**Ordem de trabalho 1**:
Responda com base no texto sobre a Venezuela:
(a) De quem é o relatório citado no texto?
(b) Quais países, segundo o texto, viveram anos de chumbo?
(c) Quantas mortes as organizações não governamentais contabilizam?
**Ordem de trabalho 2**:
Transcreva do texto sobre a Venezuela o trecho entre "Eletrochoques, afogamentos, violência" e "medo de retaliações.", inclusive.

Venezuela: até quando?
O enredo traçado pela Venezuela nos últimos anos parece obra de ficção escrita por autor digno de figurar entre os laureados pela academia de Hollywood. Detentor de uma das maiores reservas de petróleo do mundo, gás natural e minérios (ferro, ouro, bauxita e diamantes), o país mata seus cidadãos de fome, doenças e tortura. O recente relatório da ex-presidente chilena Michelle Bachelet, do Alto Comissariado da ONU sobre Direitos Humanos, não apresenta novidades. Mas desnuda números que causam indignação às consciências civilizadas internacionais.
Eletrochoques, afogamentos, violência sexual, privação de água e comida, espancamentos, exposição a temperaturas extremas, sufocamento com sacos plásticos são violências que frequentaram o noticiário da América Latina na segunda metade do século passado. Argentina, Brasil, Chile, Paraguai,Uruguai viveram anos de chumbo que esperavam ficassem relegados às páginas da história. Não é, porém, o que se observa.
De janeiro de 2018 a maio de 2019, segundo o relatório Bachelet, pelo menos 6.856 venezuelanos perderam a vida por supostamente terem resistido à prisão. A cifra é contestada por organizações não governamentais, cujo cálculo totaliza 9.647. Tratam-se de execuções perpetradas por esquadrões da morte que invadem residências e, sem mandado, matam, estupram, prendem, torturam. Mais: poucas pessoas recorrem à Justiça por medo de retaliações.

**Dados de origem**:
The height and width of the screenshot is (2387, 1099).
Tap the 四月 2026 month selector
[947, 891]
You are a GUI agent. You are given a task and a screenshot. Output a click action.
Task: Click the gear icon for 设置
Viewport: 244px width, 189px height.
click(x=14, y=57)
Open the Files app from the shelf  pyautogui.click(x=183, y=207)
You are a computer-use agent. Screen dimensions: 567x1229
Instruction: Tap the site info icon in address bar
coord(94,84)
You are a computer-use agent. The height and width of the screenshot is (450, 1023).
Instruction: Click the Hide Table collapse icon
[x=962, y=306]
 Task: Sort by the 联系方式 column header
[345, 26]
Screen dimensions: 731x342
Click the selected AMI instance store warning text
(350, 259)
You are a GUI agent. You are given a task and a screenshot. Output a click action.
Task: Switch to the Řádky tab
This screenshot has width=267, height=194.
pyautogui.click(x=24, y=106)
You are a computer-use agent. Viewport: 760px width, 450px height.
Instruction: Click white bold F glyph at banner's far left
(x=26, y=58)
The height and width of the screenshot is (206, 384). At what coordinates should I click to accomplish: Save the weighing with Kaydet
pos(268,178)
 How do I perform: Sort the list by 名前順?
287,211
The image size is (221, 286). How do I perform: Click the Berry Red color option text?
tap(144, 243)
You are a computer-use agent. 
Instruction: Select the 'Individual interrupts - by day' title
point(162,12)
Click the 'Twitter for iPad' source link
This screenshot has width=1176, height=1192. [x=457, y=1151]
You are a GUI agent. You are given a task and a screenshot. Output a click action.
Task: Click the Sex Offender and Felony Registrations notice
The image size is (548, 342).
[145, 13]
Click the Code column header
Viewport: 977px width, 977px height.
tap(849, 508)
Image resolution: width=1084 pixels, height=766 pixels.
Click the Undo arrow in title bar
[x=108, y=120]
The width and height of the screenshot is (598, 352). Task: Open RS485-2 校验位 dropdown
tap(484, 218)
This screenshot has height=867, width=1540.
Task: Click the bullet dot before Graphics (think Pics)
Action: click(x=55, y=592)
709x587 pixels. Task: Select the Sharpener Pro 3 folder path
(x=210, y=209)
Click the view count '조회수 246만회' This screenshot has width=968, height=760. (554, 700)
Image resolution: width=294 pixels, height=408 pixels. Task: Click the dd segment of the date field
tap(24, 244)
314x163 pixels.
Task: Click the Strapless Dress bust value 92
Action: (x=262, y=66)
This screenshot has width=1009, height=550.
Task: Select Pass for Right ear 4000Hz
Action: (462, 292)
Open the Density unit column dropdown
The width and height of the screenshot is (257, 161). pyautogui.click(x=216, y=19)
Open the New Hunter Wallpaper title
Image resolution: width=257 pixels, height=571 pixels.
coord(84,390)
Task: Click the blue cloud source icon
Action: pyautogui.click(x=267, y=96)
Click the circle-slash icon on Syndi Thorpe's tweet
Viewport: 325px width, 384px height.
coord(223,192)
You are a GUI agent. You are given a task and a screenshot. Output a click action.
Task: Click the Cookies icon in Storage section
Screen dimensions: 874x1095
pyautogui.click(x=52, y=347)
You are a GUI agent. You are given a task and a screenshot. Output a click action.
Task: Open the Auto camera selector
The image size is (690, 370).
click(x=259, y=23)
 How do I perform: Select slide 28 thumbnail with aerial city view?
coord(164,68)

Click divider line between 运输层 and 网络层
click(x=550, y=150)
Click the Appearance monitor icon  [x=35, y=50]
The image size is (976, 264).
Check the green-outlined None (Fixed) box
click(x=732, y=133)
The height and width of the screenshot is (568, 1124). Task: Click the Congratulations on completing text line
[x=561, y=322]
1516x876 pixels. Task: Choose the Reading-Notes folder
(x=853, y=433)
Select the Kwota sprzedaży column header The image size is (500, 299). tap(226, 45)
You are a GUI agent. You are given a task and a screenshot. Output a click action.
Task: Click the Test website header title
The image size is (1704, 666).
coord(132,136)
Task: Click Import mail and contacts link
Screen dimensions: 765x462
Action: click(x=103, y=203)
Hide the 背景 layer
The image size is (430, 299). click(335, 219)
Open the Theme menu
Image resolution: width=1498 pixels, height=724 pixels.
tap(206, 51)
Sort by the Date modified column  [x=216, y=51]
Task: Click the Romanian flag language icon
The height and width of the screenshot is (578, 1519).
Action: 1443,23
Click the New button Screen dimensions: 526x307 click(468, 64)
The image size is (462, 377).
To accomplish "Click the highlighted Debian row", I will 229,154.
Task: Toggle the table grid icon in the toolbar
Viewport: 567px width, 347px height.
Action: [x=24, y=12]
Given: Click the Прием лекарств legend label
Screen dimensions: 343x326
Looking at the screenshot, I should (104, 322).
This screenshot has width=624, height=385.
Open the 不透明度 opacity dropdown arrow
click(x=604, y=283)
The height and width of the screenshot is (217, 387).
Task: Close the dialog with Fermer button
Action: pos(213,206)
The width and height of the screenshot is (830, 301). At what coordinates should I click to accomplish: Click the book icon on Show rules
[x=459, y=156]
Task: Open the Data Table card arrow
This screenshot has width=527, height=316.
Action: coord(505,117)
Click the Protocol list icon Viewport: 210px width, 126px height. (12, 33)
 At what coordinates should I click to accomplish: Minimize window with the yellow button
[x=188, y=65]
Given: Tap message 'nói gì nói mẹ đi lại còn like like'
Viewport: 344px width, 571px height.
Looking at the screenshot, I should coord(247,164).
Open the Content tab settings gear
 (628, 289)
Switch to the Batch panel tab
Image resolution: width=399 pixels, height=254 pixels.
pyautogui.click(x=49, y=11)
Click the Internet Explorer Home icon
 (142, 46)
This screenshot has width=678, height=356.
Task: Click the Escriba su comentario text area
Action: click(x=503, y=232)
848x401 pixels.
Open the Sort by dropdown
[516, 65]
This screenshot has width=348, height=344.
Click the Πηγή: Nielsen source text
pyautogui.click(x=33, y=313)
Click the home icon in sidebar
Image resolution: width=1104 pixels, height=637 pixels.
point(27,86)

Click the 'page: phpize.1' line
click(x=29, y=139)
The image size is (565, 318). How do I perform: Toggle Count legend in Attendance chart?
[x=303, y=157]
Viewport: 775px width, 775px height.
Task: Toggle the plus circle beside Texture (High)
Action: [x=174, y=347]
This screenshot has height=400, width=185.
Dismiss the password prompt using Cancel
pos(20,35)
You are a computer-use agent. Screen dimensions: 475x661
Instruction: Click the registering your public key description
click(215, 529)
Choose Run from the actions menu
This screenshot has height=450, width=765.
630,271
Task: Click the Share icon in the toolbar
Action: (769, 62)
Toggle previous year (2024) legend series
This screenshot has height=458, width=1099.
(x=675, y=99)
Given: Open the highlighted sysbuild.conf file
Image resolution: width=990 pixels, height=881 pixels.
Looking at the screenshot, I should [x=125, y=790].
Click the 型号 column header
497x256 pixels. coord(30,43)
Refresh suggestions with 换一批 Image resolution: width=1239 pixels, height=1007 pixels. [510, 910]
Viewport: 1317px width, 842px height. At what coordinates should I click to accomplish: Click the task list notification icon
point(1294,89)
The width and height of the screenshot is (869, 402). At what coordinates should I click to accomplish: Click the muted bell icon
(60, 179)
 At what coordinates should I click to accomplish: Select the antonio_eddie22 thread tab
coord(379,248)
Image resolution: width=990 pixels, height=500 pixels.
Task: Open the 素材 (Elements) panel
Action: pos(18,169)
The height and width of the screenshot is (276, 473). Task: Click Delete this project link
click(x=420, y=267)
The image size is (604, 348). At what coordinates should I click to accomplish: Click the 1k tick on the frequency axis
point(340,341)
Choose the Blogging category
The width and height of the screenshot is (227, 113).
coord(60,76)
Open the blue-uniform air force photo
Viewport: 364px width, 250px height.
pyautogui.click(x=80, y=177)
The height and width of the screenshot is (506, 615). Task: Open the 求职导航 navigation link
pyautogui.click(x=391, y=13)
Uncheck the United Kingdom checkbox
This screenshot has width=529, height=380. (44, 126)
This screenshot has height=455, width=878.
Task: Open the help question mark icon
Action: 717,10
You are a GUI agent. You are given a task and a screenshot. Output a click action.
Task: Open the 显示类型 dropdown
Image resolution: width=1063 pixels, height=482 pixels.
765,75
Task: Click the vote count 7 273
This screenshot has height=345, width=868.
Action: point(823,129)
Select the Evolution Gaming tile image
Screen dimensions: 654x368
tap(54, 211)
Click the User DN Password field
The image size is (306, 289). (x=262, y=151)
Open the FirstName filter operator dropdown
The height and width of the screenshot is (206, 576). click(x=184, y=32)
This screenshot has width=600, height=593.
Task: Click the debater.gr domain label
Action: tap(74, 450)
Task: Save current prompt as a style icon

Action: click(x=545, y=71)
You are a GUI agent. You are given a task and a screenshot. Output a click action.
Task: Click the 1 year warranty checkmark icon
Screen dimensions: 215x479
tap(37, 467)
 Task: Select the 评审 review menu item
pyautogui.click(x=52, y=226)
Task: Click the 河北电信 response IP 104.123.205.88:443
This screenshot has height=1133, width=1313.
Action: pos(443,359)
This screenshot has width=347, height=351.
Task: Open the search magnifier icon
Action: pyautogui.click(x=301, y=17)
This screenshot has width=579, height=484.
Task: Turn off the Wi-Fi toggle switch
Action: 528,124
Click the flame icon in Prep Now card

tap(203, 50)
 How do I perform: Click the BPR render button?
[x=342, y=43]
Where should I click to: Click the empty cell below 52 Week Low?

**Espaço de resposta 1**:
(a) Da ex-presidente chilena Michelle Bachelet, do Alto Comissariado da ONU sobre Direitos Humanos.
(b) Argentina, Brasil, Chile, Paraguai e Uruguai.
(c) 9.647.

**Espaço de resposta 2**:
Eletrochoques, afogamentos, violência sexual, privação de água e comida, espancamentos, exposição a temperaturas extremas, sufocamento com sacos plásticos são violências que frequentaram o noticiário da América Latina na segunda metade do século passado. Argentina, Brasil, Chile, Paraguai,Uruguai viveram anos de chumbo que esperavam ficassem relegados às páginas da história. Não é, porém, o que se observa.
De janeiro de 2018 a maio de 2019, segundo o relatório Bachelet, pelo menos 6.856 venezuelanos perderam a vida por supostamente terem resistido à prisão. A cifra é contestada por organizações não governamentais, cujo cálculo totaliza 9.647. Tratam-se de execuções perpetradas por esquadrões da morte que invadem residências e, sem mandado, matam, estupram, prendem, torturam. Mais: poucas pessoas recorrem à Justiça por medo de retaliações.